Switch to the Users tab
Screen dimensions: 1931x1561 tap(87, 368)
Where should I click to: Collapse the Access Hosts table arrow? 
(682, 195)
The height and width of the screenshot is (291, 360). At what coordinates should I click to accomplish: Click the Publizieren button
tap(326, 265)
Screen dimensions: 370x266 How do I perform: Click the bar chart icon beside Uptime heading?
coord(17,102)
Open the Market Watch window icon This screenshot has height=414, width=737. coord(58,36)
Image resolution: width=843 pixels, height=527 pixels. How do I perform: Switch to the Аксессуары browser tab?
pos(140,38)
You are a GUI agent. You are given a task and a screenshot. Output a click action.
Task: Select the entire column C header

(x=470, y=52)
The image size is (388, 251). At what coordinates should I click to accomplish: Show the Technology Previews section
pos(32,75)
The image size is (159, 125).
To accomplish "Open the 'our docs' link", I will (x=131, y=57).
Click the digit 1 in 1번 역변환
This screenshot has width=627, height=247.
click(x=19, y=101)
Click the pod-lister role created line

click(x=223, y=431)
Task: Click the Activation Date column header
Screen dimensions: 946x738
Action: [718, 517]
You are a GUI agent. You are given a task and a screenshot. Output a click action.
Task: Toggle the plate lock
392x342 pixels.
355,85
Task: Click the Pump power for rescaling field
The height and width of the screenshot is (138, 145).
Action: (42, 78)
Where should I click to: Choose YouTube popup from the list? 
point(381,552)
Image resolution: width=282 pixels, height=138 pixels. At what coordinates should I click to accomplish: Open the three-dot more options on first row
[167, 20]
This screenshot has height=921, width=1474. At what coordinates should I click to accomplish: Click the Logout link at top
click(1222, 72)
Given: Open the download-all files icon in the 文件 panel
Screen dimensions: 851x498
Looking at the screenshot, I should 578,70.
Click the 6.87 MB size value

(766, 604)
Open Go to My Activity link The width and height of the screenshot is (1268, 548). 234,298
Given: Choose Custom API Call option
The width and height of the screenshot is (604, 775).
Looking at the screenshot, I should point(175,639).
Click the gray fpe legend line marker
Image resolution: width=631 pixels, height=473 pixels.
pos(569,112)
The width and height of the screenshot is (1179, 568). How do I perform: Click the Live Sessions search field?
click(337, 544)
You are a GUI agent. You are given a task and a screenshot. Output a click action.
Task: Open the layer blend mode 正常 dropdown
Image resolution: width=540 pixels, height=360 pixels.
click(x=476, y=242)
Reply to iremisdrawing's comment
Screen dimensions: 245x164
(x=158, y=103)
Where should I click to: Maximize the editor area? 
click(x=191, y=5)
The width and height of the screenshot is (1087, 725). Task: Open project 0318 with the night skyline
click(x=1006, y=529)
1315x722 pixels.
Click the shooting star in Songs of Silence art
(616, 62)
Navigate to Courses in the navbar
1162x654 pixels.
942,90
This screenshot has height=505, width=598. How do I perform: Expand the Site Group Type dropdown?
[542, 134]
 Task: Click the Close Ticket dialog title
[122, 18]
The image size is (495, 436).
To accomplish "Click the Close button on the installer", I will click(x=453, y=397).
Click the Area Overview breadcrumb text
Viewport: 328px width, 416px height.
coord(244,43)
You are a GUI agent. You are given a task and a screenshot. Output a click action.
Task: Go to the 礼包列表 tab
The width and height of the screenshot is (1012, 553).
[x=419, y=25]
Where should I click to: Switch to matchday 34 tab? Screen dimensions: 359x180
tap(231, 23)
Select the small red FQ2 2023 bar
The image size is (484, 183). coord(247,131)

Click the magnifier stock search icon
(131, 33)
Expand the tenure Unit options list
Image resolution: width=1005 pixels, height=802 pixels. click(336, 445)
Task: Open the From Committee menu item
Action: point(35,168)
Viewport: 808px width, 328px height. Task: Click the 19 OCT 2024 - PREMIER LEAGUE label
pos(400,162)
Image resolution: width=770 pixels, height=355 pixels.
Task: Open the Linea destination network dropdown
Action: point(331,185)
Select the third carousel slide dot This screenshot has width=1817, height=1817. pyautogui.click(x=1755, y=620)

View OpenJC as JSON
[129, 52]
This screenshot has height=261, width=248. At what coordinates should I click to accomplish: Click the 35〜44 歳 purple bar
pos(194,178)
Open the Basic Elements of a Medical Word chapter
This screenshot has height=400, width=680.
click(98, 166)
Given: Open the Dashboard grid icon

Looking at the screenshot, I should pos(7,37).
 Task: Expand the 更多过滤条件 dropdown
+++
• **THE EXERCISE**: Rewrite the records above, replacing each "At what coordinates should I click to accomplish" with "Where should I tap to complete" and leaving everything else unchanged.

• **THE ANSWER**:
Switch to the Users tab
Screen dimensions: 1931x1561 tap(87, 368)
Where should I click to: Collapse the Access Hosts table arrow? 
(682, 195)
The height and width of the screenshot is (291, 360). Where should I tap to complete: Click the Publizieren button
tap(326, 265)
Screen dimensions: 370x266 How do I perform: Click the bar chart icon beside Uptime heading?
coord(17,102)
Open the Market Watch window icon This screenshot has height=414, width=737. coord(58,36)
Image resolution: width=843 pixels, height=527 pixels. How do I perform: Switch to the Аксессуары browser tab?
pos(140,38)
You are a GUI agent. You are given a task and a screenshot. Output a click action.
Task: Select the entire column C header

(x=470, y=52)
The image size is (388, 251). Where should I tap to complete: Show the Technology Previews section
pos(32,75)
The image size is (159, 125).
To accomplish "Open the 'our docs' link", I will (x=131, y=57).
Click the digit 1 in 1번 역변환
This screenshot has width=627, height=247.
click(x=19, y=101)
Click the pod-lister role created line

click(x=223, y=431)
Task: Click the Activation Date column header
Screen dimensions: 946x738
Action: [718, 517]
You are a GUI agent. You are given a task and a screenshot. Output a click action.
Task: Toggle the plate lock
392x342 pixels.
355,85
Task: Click the Pump power for rescaling field
The height and width of the screenshot is (138, 145).
Action: (42, 78)
Where should I click to: Choose YouTube popup from the list? 
point(381,552)
Image resolution: width=282 pixels, height=138 pixels. Where should I tap to complete: Open the three-dot more options on first row
[167, 20]
This screenshot has height=921, width=1474. Where should I tap to complete: Click the Logout link at top
click(1222, 72)
Given: Open the download-all files icon in the 文件 panel
Screen dimensions: 851x498
Looking at the screenshot, I should 578,70.
Click the 6.87 MB size value

(766, 604)
Open Go to My Activity link The width and height of the screenshot is (1268, 548). 234,298
Given: Choose Custom API Call option
The width and height of the screenshot is (604, 775).
Looking at the screenshot, I should point(175,639).
Click the gray fpe legend line marker
Image resolution: width=631 pixels, height=473 pixels.
pos(569,112)
The width and height of the screenshot is (1179, 568). How do I perform: Click the Live Sessions search field?
click(337, 544)
You are a GUI agent. You are given a task and a screenshot. Output a click action.
Task: Open the layer blend mode 正常 dropdown
Image resolution: width=540 pixels, height=360 pixels.
click(x=476, y=242)
Reply to iremisdrawing's comment
Screen dimensions: 245x164
(x=158, y=103)
Where should I click to: Maximize the editor area? 
click(x=191, y=5)
The width and height of the screenshot is (1087, 725). Task: Open project 0318 with the night skyline
click(x=1006, y=529)
1315x722 pixels.
Click the shooting star in Songs of Silence art
(616, 62)
Navigate to Courses in the navbar
1162x654 pixels.
942,90
This screenshot has height=505, width=598. How do I perform: Expand the Site Group Type dropdown?
[542, 134]
 Task: Click the Close Ticket dialog title
[122, 18]
The image size is (495, 436).
To accomplish "Click the Close button on the installer", I will click(x=453, y=397).
Click the Area Overview breadcrumb text
Viewport: 328px width, 416px height.
coord(244,43)
You are a GUI agent. You are given a task and a screenshot. Output a click action.
Task: Go to the 礼包列表 tab
The width and height of the screenshot is (1012, 553).
[x=419, y=25]
Where should I click to: Switch to matchday 34 tab? Screen dimensions: 359x180
tap(231, 23)
Select the small red FQ2 2023 bar
The image size is (484, 183). coord(247,131)

Click the magnifier stock search icon
(131, 33)
Expand the tenure Unit options list
Image resolution: width=1005 pixels, height=802 pixels. click(336, 445)
Task: Open the From Committee menu item
Action: point(35,168)
Viewport: 808px width, 328px height. Task: Click the 19 OCT 2024 - PREMIER LEAGUE label
pos(400,162)
Image resolution: width=770 pixels, height=355 pixels.
Task: Open the Linea destination network dropdown
Action: point(331,185)
Select the third carousel slide dot This screenshot has width=1817, height=1817. pyautogui.click(x=1755, y=620)

View OpenJC as JSON
[129, 52]
This screenshot has height=261, width=248. Where should I tap to complete: Click the 35〜44 歳 purple bar
pos(194,178)
Open the Basic Elements of a Medical Word chapter
This screenshot has height=400, width=680.
click(98, 166)
Given: Open the Dashboard grid icon

Looking at the screenshot, I should pos(7,37).
 Task: Expand the 更多过滤条件 dropdown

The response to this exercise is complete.